Asymmetric Encryption
Also known as public-key encryption, this type of encryption uses two keys: a public key and a private key. The public key is used to encrypt the message and the private key is used to decrypt the message.
This is difficult for some people to understand, try this: Imagine a locked mailbox, it has a lock needed to open it to put a letter in and a different lock to open it to take a letter out. The PUBLIC facing part of the mailbox is the lock that anyone can use to put a letter in, this is the public key (something that anyone can just have). The PRIVATE part of the mailbox is the lock that only the owner of the mailbox can use to take a letter out, this is the private key (something that must never be shared).
In the driagram above, Alice wants to send a message to Bob. Bob has a public key and a private key. Alice uses Bob’s public key to encrypt the message and sends it to Bob. Bob then uses his private key to decrypt the message.
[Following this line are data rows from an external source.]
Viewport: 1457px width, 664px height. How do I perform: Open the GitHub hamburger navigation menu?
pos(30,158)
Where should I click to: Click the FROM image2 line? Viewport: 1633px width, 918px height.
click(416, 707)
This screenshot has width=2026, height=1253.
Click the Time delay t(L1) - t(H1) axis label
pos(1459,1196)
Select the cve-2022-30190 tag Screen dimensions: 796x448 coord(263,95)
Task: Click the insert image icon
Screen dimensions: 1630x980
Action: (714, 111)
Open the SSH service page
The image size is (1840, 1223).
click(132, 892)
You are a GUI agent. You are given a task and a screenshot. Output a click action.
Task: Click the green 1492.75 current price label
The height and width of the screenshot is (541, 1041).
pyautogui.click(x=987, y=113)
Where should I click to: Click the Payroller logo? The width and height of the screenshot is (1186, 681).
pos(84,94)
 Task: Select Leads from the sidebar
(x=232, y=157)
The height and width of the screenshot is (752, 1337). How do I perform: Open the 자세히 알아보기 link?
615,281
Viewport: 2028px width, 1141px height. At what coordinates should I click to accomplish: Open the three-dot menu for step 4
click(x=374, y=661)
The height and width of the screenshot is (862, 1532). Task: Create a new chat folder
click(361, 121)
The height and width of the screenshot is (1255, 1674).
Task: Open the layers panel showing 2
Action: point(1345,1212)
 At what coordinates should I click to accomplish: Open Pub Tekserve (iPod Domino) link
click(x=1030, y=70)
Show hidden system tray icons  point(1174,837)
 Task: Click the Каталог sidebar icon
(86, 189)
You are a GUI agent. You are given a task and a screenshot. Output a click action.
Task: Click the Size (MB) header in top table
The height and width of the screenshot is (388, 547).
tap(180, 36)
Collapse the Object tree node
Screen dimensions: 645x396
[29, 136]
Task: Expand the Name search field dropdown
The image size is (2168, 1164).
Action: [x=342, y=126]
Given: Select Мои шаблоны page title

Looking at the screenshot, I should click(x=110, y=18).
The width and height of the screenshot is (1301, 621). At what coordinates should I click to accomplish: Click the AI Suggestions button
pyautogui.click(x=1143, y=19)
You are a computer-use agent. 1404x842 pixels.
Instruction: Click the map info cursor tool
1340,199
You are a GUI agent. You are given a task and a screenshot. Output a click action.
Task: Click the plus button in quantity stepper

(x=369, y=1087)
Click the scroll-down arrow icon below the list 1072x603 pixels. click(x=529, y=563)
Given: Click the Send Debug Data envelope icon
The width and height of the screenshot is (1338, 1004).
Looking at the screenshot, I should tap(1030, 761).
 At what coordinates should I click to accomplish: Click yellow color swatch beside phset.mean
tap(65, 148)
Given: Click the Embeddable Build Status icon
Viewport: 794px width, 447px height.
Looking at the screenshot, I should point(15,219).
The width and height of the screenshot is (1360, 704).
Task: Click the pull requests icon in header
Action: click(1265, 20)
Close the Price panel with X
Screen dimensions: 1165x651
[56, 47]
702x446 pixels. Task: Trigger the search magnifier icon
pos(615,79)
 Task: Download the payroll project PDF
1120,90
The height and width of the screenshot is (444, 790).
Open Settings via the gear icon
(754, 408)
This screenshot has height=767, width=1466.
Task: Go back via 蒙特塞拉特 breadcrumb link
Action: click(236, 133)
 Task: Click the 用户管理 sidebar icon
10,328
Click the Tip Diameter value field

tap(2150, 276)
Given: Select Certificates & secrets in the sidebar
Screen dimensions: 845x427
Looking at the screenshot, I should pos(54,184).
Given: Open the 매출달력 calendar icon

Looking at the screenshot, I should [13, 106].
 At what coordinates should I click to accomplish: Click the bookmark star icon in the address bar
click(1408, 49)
⚠️Never Share Your Private Key
It is called a private key for a reason, this one should in no case be published anywhere or accessable to anyone. You are free to publish and spread your public key though.
Some popular asymmetric encryption algorithms are:
- RSA (Rivest-Shamir-Adleman): This is the most widely used asymmetric encryption algorithm. It is used by the US government and is considered to be very secure.
- PGP (Pretty Good Privacy): This is a program that uses asymmetric encryption to secure email communications. It is considered to be very secure.